TASK DIRECTIONS =
For each line in the records that contains "will", make a copy.
##############################
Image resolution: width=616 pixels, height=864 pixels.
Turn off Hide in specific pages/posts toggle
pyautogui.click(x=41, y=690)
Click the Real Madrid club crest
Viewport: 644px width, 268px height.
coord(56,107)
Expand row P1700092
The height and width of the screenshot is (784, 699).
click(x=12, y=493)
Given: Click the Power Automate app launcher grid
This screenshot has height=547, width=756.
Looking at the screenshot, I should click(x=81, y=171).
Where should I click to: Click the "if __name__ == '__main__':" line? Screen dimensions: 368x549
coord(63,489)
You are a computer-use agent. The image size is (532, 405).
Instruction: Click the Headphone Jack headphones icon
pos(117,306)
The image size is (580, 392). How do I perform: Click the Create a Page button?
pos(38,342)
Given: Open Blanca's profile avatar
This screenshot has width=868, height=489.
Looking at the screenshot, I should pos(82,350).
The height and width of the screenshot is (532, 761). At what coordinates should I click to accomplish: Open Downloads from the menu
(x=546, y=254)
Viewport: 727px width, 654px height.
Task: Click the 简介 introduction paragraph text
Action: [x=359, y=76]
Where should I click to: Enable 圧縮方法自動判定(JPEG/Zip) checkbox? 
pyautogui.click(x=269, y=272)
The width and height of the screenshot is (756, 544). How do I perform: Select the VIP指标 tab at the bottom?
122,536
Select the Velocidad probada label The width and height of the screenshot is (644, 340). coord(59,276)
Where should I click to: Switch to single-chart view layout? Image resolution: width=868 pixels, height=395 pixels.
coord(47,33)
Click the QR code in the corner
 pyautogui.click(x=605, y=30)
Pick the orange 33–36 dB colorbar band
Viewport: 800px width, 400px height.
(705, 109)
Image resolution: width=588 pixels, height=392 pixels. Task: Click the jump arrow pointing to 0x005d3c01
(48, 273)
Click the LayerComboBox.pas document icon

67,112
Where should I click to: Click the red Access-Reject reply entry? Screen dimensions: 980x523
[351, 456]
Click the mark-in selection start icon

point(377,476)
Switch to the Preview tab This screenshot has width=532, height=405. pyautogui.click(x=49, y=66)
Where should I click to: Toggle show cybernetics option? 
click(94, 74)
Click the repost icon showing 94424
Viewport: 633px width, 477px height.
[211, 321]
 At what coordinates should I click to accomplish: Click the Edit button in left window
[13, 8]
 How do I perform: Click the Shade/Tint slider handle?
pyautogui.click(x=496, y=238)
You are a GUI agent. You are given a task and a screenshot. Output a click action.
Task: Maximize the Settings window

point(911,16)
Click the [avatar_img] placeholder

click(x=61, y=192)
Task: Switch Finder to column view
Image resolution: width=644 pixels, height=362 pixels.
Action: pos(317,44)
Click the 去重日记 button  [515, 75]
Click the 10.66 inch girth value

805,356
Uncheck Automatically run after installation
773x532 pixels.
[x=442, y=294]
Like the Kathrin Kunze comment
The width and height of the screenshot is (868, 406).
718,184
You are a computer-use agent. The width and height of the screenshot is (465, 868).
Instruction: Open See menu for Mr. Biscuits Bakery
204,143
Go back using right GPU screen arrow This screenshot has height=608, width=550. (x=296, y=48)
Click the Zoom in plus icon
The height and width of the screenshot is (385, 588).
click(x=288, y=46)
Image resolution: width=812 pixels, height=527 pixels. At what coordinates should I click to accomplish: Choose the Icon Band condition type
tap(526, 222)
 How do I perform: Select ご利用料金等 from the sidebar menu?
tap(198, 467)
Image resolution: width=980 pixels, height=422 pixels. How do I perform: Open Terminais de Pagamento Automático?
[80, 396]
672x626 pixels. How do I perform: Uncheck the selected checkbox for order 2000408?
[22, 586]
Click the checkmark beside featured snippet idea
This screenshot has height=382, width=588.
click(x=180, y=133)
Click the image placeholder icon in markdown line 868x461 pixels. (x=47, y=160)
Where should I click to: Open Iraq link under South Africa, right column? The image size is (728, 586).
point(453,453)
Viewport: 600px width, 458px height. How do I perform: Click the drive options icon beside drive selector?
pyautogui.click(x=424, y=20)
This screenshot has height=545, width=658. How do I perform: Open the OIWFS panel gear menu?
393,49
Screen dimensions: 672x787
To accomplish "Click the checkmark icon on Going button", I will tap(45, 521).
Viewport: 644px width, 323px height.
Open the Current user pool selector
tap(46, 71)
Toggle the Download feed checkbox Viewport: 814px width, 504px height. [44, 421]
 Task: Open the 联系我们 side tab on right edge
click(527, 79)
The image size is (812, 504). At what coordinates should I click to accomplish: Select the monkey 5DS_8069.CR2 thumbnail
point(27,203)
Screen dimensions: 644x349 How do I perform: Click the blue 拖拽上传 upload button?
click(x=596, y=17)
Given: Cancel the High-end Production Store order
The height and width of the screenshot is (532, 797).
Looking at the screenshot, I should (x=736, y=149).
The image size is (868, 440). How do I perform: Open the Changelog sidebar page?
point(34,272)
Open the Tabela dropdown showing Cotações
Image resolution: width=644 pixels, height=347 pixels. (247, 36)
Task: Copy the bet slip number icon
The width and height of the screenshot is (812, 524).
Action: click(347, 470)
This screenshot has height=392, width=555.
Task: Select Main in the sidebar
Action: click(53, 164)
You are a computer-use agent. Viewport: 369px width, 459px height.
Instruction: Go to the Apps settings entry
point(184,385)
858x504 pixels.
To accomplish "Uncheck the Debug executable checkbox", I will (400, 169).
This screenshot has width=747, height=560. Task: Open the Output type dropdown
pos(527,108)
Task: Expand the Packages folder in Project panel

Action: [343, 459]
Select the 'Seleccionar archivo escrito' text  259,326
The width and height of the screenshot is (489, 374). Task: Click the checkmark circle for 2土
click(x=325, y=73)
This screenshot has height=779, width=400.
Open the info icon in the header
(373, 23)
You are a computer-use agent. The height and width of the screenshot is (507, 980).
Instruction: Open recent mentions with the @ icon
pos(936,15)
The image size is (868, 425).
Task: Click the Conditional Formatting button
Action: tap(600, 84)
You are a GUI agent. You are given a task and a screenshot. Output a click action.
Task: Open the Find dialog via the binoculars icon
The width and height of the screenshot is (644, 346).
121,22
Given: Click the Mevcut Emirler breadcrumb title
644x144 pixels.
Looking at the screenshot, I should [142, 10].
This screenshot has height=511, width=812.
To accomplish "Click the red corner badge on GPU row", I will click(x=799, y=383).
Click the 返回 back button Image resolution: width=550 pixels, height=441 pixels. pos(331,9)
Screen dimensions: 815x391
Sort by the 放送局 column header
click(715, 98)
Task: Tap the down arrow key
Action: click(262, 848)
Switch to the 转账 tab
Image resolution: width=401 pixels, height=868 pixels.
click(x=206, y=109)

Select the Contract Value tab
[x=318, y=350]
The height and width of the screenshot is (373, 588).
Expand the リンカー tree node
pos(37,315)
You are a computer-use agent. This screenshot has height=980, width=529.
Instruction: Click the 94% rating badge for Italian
##############################
ANSWER SPACE =
To accomplish "Click the checkmark icon on Going button", I will tap(45, 521).
To accomplish "Uncheck the Debug executable checkbox", I will (400, 169).
To accomplish "Click the red corner badge on GPU row", I will click(x=799, y=383).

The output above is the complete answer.